_TASK DIRECTIONS_
Would you write out all of the records that follow, exactly as they stand?

_SOURCE MATERIAL_
_ _ _ _ _ _ _
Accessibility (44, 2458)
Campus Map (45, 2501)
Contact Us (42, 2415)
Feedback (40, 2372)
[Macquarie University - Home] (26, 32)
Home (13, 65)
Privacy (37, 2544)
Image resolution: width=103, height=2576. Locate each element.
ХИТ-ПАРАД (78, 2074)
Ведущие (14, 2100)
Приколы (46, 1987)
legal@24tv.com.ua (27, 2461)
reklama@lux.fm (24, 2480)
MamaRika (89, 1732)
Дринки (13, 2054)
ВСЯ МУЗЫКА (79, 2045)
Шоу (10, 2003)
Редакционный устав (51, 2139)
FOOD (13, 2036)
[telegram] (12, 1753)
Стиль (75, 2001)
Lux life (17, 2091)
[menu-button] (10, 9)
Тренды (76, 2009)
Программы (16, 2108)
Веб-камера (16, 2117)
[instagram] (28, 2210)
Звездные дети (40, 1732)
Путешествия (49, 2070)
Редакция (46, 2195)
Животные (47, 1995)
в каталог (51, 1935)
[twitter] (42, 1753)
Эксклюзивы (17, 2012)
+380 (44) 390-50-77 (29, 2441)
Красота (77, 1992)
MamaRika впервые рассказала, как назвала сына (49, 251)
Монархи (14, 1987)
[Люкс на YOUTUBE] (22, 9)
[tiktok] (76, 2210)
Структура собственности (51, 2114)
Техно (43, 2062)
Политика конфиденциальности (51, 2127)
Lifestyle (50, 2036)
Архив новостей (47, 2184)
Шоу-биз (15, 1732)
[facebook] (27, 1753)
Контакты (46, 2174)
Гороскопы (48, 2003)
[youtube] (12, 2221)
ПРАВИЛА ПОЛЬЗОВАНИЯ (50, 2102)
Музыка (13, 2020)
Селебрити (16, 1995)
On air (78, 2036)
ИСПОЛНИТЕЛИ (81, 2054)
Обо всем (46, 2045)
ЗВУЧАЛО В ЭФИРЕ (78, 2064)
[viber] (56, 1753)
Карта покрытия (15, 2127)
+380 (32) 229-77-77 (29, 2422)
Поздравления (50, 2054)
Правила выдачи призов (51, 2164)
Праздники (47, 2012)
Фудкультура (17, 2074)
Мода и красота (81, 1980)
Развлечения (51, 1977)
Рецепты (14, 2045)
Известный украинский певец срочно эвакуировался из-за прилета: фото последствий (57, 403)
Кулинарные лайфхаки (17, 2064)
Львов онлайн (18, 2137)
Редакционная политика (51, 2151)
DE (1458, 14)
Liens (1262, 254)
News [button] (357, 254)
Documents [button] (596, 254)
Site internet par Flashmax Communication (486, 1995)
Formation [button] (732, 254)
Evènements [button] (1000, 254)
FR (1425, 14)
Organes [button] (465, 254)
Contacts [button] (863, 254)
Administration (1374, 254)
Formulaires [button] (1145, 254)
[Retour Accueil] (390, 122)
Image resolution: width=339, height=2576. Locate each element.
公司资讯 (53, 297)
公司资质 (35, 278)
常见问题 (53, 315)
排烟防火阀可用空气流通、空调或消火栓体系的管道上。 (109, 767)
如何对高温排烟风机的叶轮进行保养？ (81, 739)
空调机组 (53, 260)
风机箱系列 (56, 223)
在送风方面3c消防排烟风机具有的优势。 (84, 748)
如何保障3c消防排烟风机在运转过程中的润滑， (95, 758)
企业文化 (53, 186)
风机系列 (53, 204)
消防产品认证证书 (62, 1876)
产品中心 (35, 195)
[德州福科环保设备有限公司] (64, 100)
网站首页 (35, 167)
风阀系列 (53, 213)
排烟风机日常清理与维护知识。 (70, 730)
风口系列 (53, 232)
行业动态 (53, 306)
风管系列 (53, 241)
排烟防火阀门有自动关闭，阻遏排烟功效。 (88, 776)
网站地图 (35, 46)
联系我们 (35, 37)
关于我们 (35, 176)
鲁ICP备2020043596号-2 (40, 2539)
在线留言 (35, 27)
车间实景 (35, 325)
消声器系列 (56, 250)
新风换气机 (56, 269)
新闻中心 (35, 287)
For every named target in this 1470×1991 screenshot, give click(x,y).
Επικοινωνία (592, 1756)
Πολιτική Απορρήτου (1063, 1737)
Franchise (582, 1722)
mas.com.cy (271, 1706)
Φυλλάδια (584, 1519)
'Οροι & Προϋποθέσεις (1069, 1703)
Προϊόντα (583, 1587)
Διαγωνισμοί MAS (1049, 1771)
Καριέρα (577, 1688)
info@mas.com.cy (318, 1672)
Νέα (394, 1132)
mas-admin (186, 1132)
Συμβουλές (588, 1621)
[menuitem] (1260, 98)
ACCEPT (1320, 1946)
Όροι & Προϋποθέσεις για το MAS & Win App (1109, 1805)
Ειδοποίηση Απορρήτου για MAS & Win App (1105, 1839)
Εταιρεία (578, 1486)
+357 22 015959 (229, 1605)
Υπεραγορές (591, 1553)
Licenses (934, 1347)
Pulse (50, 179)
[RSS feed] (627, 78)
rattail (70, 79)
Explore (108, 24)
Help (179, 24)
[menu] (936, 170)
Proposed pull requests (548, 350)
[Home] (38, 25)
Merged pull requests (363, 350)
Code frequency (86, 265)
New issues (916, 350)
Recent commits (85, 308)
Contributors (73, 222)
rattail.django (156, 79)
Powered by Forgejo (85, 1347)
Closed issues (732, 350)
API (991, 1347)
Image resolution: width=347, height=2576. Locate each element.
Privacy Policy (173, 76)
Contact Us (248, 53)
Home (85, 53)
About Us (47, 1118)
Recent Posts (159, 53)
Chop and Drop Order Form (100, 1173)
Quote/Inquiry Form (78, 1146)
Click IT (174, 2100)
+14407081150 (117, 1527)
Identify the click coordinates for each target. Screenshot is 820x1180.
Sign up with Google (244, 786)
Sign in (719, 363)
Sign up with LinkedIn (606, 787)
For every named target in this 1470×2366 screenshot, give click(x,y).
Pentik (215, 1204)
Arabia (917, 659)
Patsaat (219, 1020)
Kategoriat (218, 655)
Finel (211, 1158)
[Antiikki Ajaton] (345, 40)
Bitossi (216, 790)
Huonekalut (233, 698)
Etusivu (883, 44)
_ _ _ _ _ _ _
_PROBLEM SOLUTION_
Accessibility (44, 2458)
Campus Map (45, 2501)
Contact Us (42, 2415)
Feedback (40, 2372)
[Macquarie University - Home] (26, 32)
Home (13, 65)
Privacy (37, 2544)
Image resolution: width=103, height=2576. Locate each element.
ХИТ-ПАРАД (78, 2074)
Ведущие (14, 2100)
Приколы (46, 1987)
legal@24tv.com.ua (27, 2461)
reklama@lux.fm (24, 2480)
MamaRika (89, 1732)
Дринки (13, 2054)
ВСЯ МУЗЫКА (79, 2045)
Шоу (10, 2003)
Редакционный устав (51, 2139)
FOOD (13, 2036)
[telegram] (12, 1753)
Стиль (75, 2001)
Lux life (17, 2091)
[menu-button] (10, 9)
Тренды (76, 2009)
Программы (16, 2108)
Веб-камера (16, 2117)
[instagram] (28, 2210)
Звездные дети (40, 1732)
Путешествия (49, 2070)
Редакция (46, 2195)
Животные (47, 1995)
в каталог (51, 1935)
[twitter] (42, 1753)
Эксклюзивы (17, 2012)
+380 (44) 390-50-77 (29, 2441)
Красота (77, 1992)
MamaRika впервые рассказала, как назвала сына (49, 251)
Монархи (14, 1987)
[Люкс на YOUTUBE] (22, 9)
[tiktok] (76, 2210)
Структура собственности (51, 2114)
Техно (43, 2062)
Политика конфиденциальности (51, 2127)
Lifestyle (50, 2036)
Архив новостей (47, 2184)
Шоу-биз (15, 1732)
[facebook] (27, 1753)
Контакты (46, 2174)
Гороскопы (48, 2003)
[youtube] (12, 2221)
ПРАВИЛА ПОЛЬЗОВАНИЯ (50, 2102)
Музыка (13, 2020)
Селебрити (16, 1995)
On air (78, 2036)
ИСПОЛНИТЕЛИ (81, 2054)
Обо всем (46, 2045)
ЗВУЧАЛО В ЭФИРЕ (78, 2064)
[viber] (56, 1753)
Карта покрытия (15, 2127)
+380 (32) 229-77-77 (29, 2422)
Поздравления (50, 2054)
Правила выдачи призов (51, 2164)
Праздники (47, 2012)
Фудкультура (17, 2074)
Мода и красота (81, 1980)
Развлечения (51, 1977)
Рецепты (14, 2045)
Известный украинский певец срочно эвакуировался из-за прилета: фото последствий (57, 403)
Кулинарные лайфхаки (17, 2064)
Львов онлайн (18, 2137)
Редакционная политика (51, 2151)
DE (1458, 14)
Liens (1262, 254)
News [button] (357, 254)
Documents [button] (596, 254)
Site internet par Flashmax Communication (486, 1995)
Formation [button] (732, 254)
Evènements [button] (1000, 254)
FR (1425, 14)
Organes [button] (465, 254)
Contacts [button] (863, 254)
Administration (1374, 254)
Formulaires [button] (1145, 254)
[Retour Accueil] (390, 122)
Image resolution: width=339, height=2576. Locate each element.
公司资讯 (53, 297)
公司资质 (35, 278)
常见问题 (53, 315)
排烟防火阀可用空气流通、空调或消火栓体系的管道上。 (109, 767)
如何对高温排烟风机的叶轮进行保养？ (81, 739)
空调机组 (53, 260)
风机箱系列 (56, 223)
在送风方面3c消防排烟风机具有的优势。 (84, 748)
如何保障3c消防排烟风机在运转过程中的润滑， (95, 758)
企业文化 (53, 186)
风机系列 (53, 204)
消防产品认证证书 (62, 1876)
产品中心 (35, 195)
[德州福科环保设备有限公司] (64, 100)
网站首页 (35, 167)
风阀系列 (53, 213)
排烟风机日常清理与维护知识。 (70, 730)
风口系列 (53, 232)
行业动态 (53, 306)
风管系列 (53, 241)
排烟防火阀门有自动关闭，阻遏排烟功效。 (88, 776)
网站地图 (35, 46)
联系我们 (35, 37)
关于我们 (35, 176)
鲁ICP备2020043596号-2 (40, 2539)
在线留言 (35, 27)
车间实景 (35, 325)
消声器系列 (56, 250)
新风换气机 (56, 269)
新闻中心 (35, 287)
For every named target in this 1470×1991 screenshot, give click(x,y).
Επικοινωνία (592, 1756)
Πολιτική Απορρήτου (1063, 1737)
Franchise (582, 1722)
mas.com.cy (271, 1706)
Φυλλάδια (584, 1519)
'Οροι & Προϋποθέσεις (1069, 1703)
Προϊόντα (583, 1587)
Διαγωνισμοί MAS (1049, 1771)
Καριέρα (577, 1688)
info@mas.com.cy (318, 1672)
Νέα (394, 1132)
mas-admin (186, 1132)
Συμβουλές (588, 1621)
[menuitem] (1260, 98)
ACCEPT (1320, 1946)
Όροι & Προϋποθέσεις για το MAS & Win App (1109, 1805)
Ειδοποίηση Απορρήτου για MAS & Win App (1105, 1839)
Εταιρεία (578, 1486)
+357 22 015959 (229, 1605)
Υπεραγορές (591, 1553)
Licenses (934, 1347)
Pulse (50, 179)
[RSS feed] (627, 78)
rattail (70, 79)
Explore (108, 24)
Help (179, 24)
[menu] (936, 170)
Proposed pull requests (548, 350)
[Home] (38, 25)
Merged pull requests (363, 350)
Code frequency (86, 265)
New issues (916, 350)
Recent commits (85, 308)
Contributors (73, 222)
rattail.django (156, 79)
Powered by Forgejo (85, 1347)
Closed issues (732, 350)
API (991, 1347)
Image resolution: width=347, height=2576. Locate each element.
Privacy Policy (173, 76)
Contact Us (248, 53)
Home (85, 53)
About Us (47, 1118)
Recent Posts (159, 53)
Chop and Drop Order Form (100, 1173)
Quote/Inquiry Form (78, 1146)
Click IT (174, 2100)
+14407081150 (117, 1527)
Identify the click coordinates for each target. Screenshot is 820x1180.
Sign up with Google (244, 786)
Sign in (719, 363)
Sign up with LinkedIn (606, 787)
For every named target in this 1470×2366 screenshot, give click(x,y).
Pentik (215, 1204)
Arabia (917, 659)
Patsaat (219, 1020)
Kategoriat (218, 655)
Finel (211, 1158)
[Antiikki Ajaton] (345, 40)
Bitossi (216, 790)
Huonekalut (233, 698)
Etusivu (883, 44)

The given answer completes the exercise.